Differential scanning calorimetry of (a) 0.05%, (b) 0.1%, (c) 0.3% and (d) 0.5% LiOH based PU foam samples

Table 2 showing tensile modulus, tensile strength at break and percentage elongation at break of all LiOH-castor oil PU foam samples were determined using the tensile stress (MPa) versus strain (%) curve (shown in Fig. 6). Percentage elongation of 0.3% lithium modified castor oil foam is found to be 57% which is lower than that of conventional PU foam having a value of 79% [18]. This reduction in percentage elongation is because of low molecular weight of castor oil as compared to that of synthetic polyol [46]. On the other hand, tensile strength for 0.3% LiOH-castor oil PU foam is found to be 0.31 MPa which is much higher than that of conventional PU foam having a value of 0.048 MPa [18]. Thus, the mechanical properties of 0.3% LiOH-castor oil based PU foam can be compared to conventional flexible PU foam which is a probable alternative against conventional PU foams.

Fig. 6
figure 6

Stress vs strain plot for PU foams

On the other hand, tensile strength of 0.5% Li modified castor oil is found to be 0.15 MPa which is much lower than that of conventional rigid PU foam.

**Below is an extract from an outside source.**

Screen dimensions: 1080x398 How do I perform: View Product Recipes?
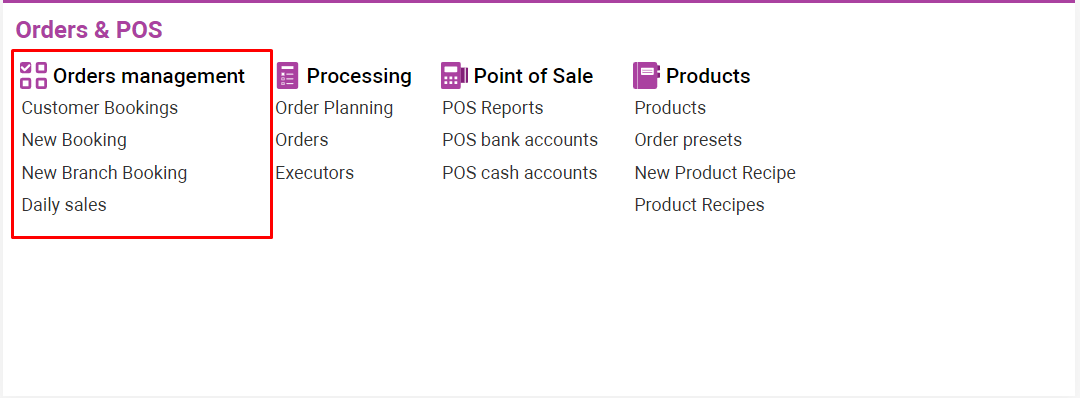[x=699, y=205]
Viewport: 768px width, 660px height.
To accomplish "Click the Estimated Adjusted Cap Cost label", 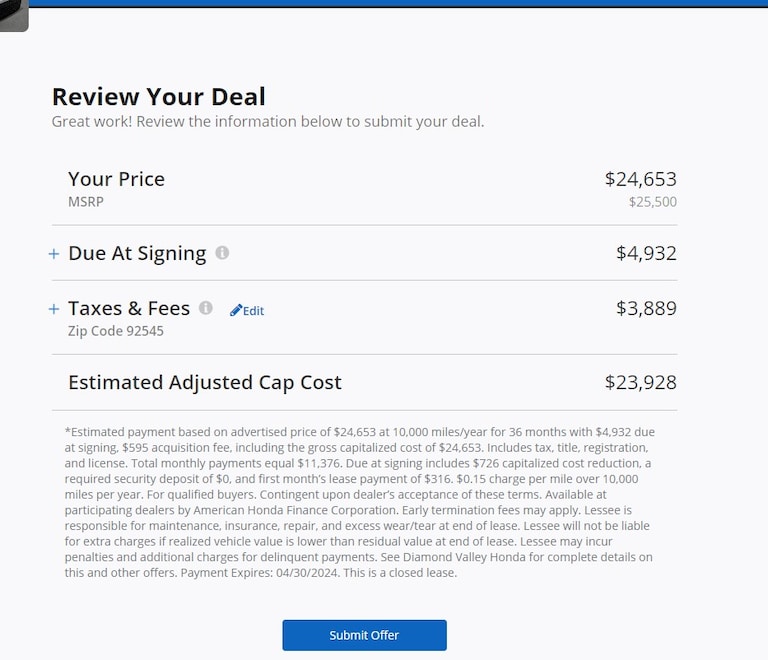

The tensile stress of 0.05% and 0.1% LiOH-castor oil based foams are 1.04 MPa and 0.89 MPa respectively is comparably higher with respect to the conventional rigid foam (0.4255 MPa). Thus it can be concluded that 0.05%, 0.1% and 0.5% LiOH-castor oil foam has much lower tensile strength than that of conventional rigid PU foam.

Conclusion

Stable polyurethane foam was successfully synthesized via one-step process using LiOH-castor oil blend by completely replacing synthetic polyol. The synthesized PU foams were characterized for density, sol fraction, cellular morphology, polymer phase morphologies and thermo-mechanical properties. Sol fraction of the foams indicates improved reactivity. Density of the foams was relatively higher as compared to conventional flexible polyurethane foam. Cellular morphology suggests presence of closed cells with pin holes for 0.05%, 0.1% and 0.5% LiOH-castor oil based PU foams and open cellular structure for 0.3% LiOH-castor oil based PU foams. Thermal conductivities of the foams were approximately same as compared to both flexible and rigid conventional PU foams. Glass transition temperature of all the foams were found below – 10 °C. Thermogravimetric analysis shows foams were stable till 225 °C. The tensile strength of LiOH-castor oil based PU foam was found to be much higher than the conventional foams (tensile strength of 0.3% Li based PU foam is 0.31 MPa). Therefore, one step synthesis process of the LiOH-castor oil based PU foams suggests the possibility of replacing synthetic polyols in the synthesis process of PU foams at commercial scale.